내가 좋아했던 샷.
정물성으로 인성과 감성을 대신한
맘에 드는 영화였다.
여기 beautifully written review..
Peter Bradshaw from The Guardian
Hogg works with a series of static "tableau" camera positions. There is no musical soundtrack, just the ambient sound of birdsong or distant aeroplane buzz, only really apparent when it cuts out into silence for the next scene. Closeups are rare, and when the camera does move – just once in the entire film – it is to reflect something calamitous. Perhaps what emerges primarily is Hogg's sense of light: her screen is alternately washed with cold, clear daylight, then suddenly plunged into a dusky gloom for another outdoor scene and into a different, disorientating kind of twilight for an interior sequence.
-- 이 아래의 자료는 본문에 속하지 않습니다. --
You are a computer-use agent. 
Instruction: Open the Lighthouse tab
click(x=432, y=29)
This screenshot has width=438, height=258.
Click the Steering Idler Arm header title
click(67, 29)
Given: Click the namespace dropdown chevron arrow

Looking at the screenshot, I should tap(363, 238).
Hogg and her director of photography, Ed Rutherford, appear to rely simply on the available light from the window, but will consciously direct the camera towards this light source so that the human figures are in semi-darkness or silhouette: they appear masked, or blinded, feeling their way.
Tom Hiddleston (who also appeared in Hogg's first film, Unrelated) plays Edward, a well-spoken young man in the throes of a quarter-life crisis. He is quitting his job in the City to travel to Africa, doing volunteer educational work to promote safe sex and combat the spread of Aids. To see him off, his mother Patricia (Kate Fahy) and sister Cynthia (Lydia Leonard) have organised a family holiday-cum-farewell-party on Tresco in the Isles of Scilly in a cottage they often rented in years gone by. An invitation has also been extended to Patricia's estranged husband, who appears to have expressed the vague intention of coming.
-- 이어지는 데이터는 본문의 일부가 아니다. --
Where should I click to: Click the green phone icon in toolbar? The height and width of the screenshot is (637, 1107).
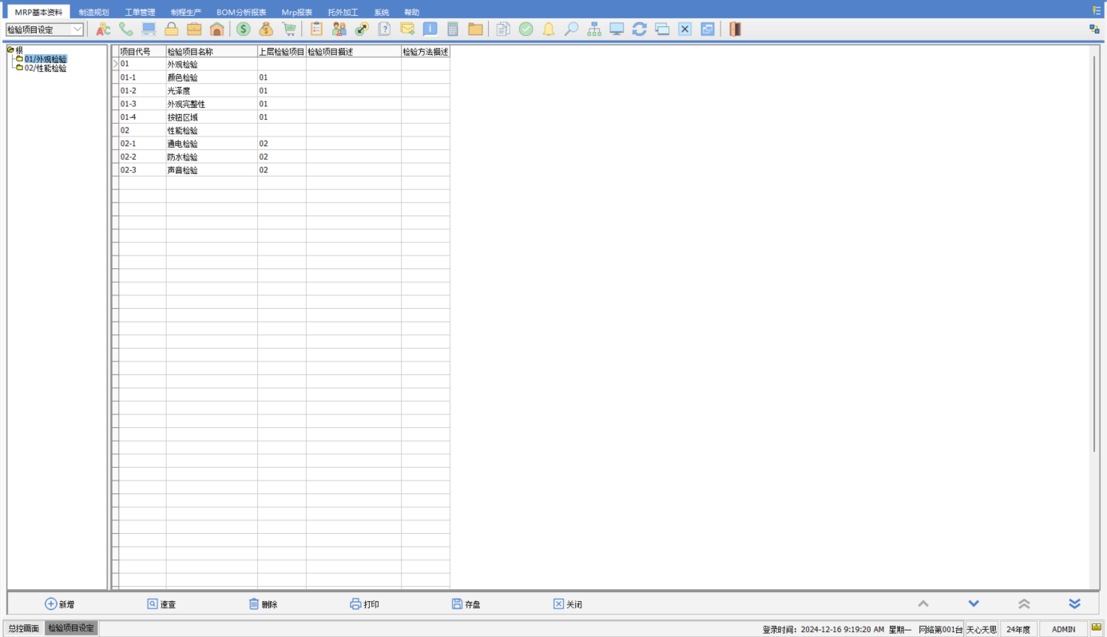tap(126, 30)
Because this is supposed to be a special family-only affair, they have forbidden Edward to bring his girlfriend (to Edward's irritation) but have nonetheless invited some outsiders: Christopher – played by the non-professional actor and real-life artist Christopher Baker – has been hired to teach Patricia how to paint the beautiful surrounding landscapes. And bizarrely, even though there will only ever be three, or at most four, to dinner, Patricia has hired a professional cook, Rose (Amy Lloyd) to prepare all their meals and wash up.
Instantly, the nexus of ulterior motives and mental crises creates a crackling atmosphere of anxiety and clenched resentment. Could it be that Patricia and Cynthia have engineered this whole event, and moreover deliberately overlaid it with an air of importance and sadness, for various reasons of their own? And could it be that poor, muddled Edward is all too ready to be talked out of his African plan, because he actually doesn't have the smallest idea what to do with his life? Excruciatingly, he comes close to putting the moves on baffled, wary Rose.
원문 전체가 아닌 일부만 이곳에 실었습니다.